The genotypic and phenotypic spectrum of variants in PRPH2 in our cohort and reported in the literature. (A) Distribution and frequency of all detected PRPH2 variants in our cohort, the gnomAD database, pathogenic or likely pathogenic PRPH2 variants in our cohort, and reported PRPH2 variants in the literature. The blue, red, and gray lines represent missense, truncation, and in-frame variants, respectively.

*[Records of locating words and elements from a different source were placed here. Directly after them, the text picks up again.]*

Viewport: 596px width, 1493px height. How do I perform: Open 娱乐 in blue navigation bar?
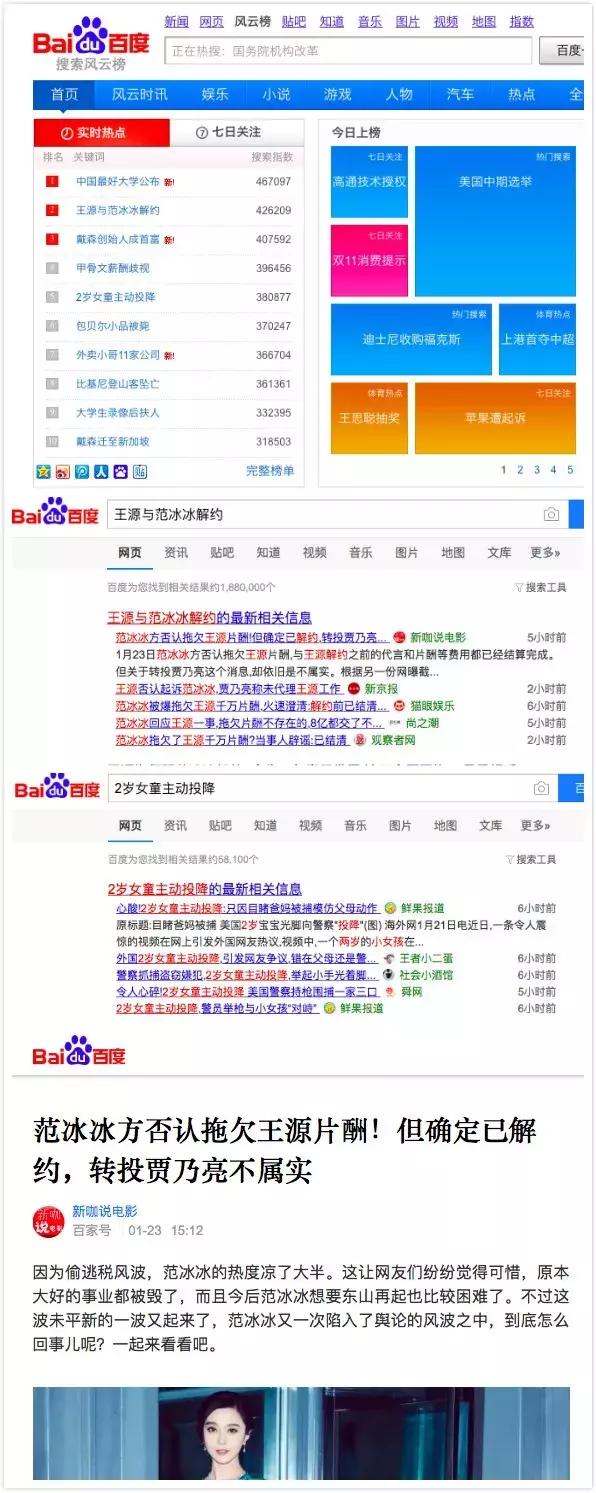(215, 94)
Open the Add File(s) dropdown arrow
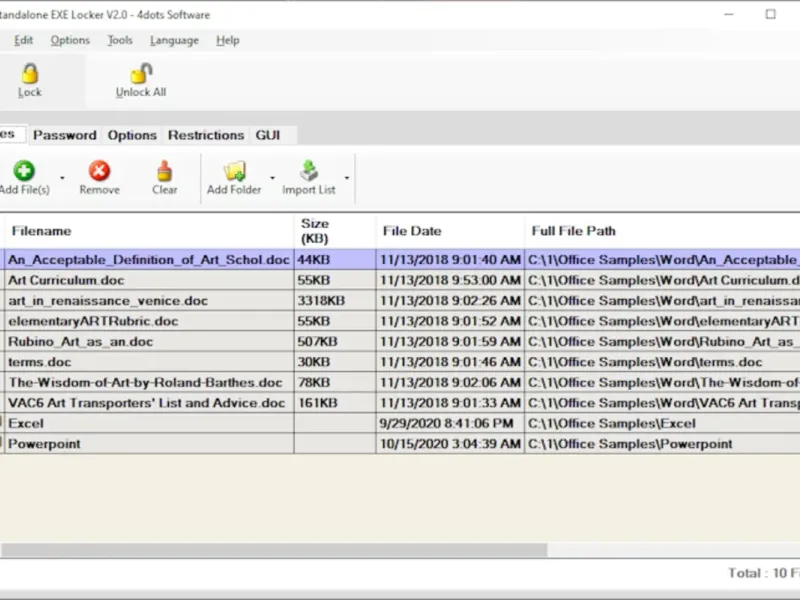The width and height of the screenshot is (800, 600). point(62,178)
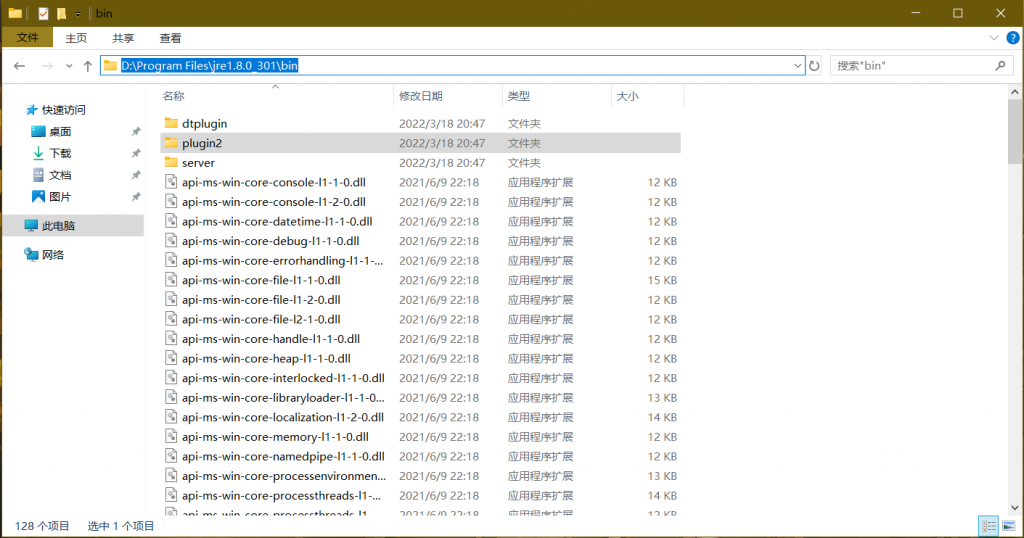Sort by 大小 column header
This screenshot has height=538, width=1024.
pyautogui.click(x=627, y=96)
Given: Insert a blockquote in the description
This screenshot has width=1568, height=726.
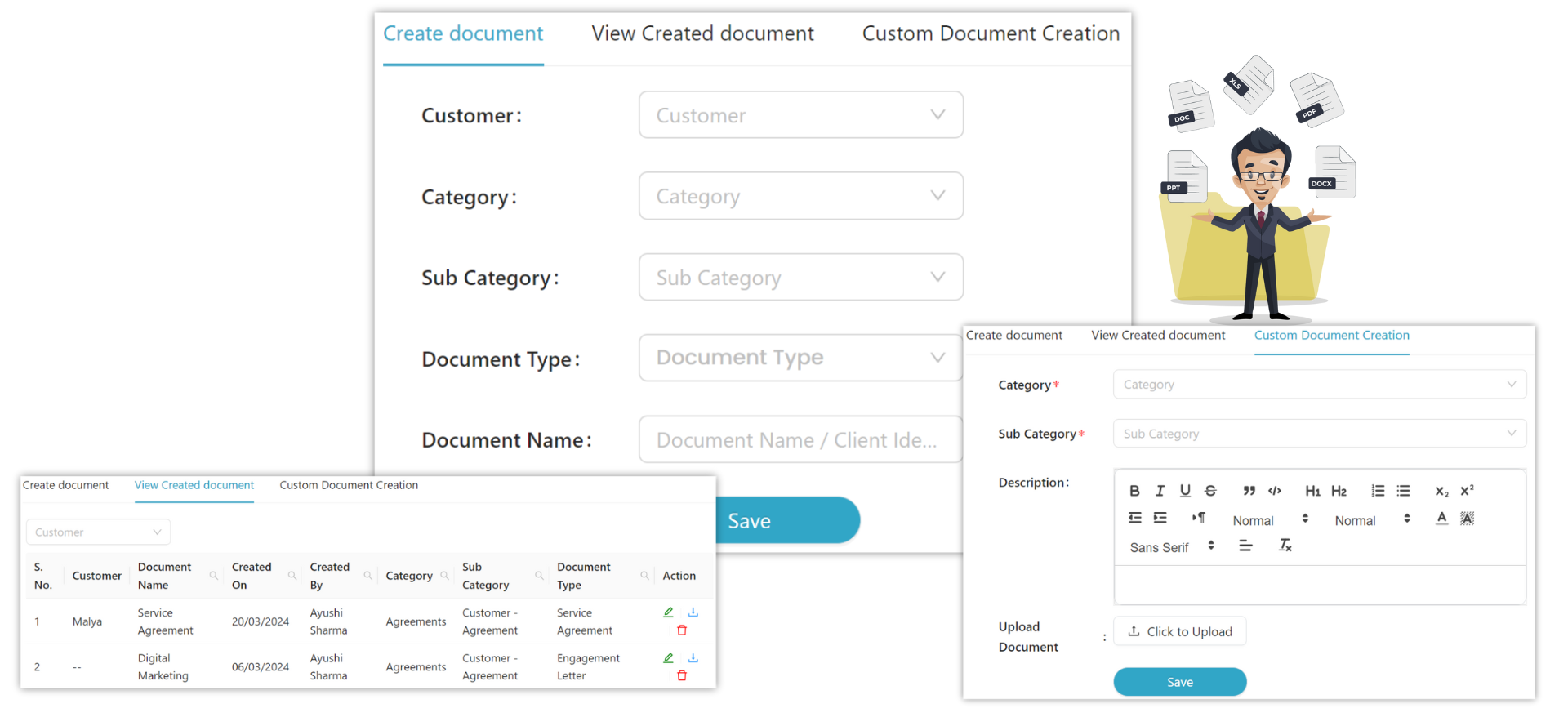Looking at the screenshot, I should (1249, 491).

ID2 indicates the intradiscal D2 loop of the peripherin protein. (B) The three pie charts show the phenotypic spectrum of families with PRPH2 variants identified in our cohort, Asian families, and all reported non-Asian families with PRPH2-associated retinopathy in the literature, respectively.

Figure 4

The exploration of the correlation between genotype and phenotype of PRPH2-associated diseases in this study. (A) In our cohort, among the four patients carrying missense variants that were predicted by at least six out of the seven in silico tools and absent in the gnomAD database (Class 1), three were diagnosed with retinitis pigmentosa (A1). Among the remaining four patients carrying missense variants predicted as damaging by five tools and absent in the gnomAD database or predicted as damaging by six tools and containing one allele number in the gnomAD database, three were identified with macular degeneration (A2). Patients carrying missense variants predicted to be benign by more than three tools and with more than one allele number in the gnomAD database presented phenotypes unrelated to PRPH2 that were not co-segregated among family members and were not aggregated among individuals with inherited retinal dystrophy compared to controls. (B) In total, 49.1% of the 254 families carrying Class 1 missense variants were diagnosed with retinitis pigmentosa (B1), while 69.6% of the 102 families with Class 2 missense variants were diagnosed with macular degeneration (B2), which was statistically significant (p = 0.001). Among all of the 149 reported variants, 90.5% of the Class 1 and Class 2 missense variants were located in the ID2 loop domain of proteins, and only 54.5% of the remaining variants were found to aggregate in the domain (B3). *** represented p ≤ 0.001.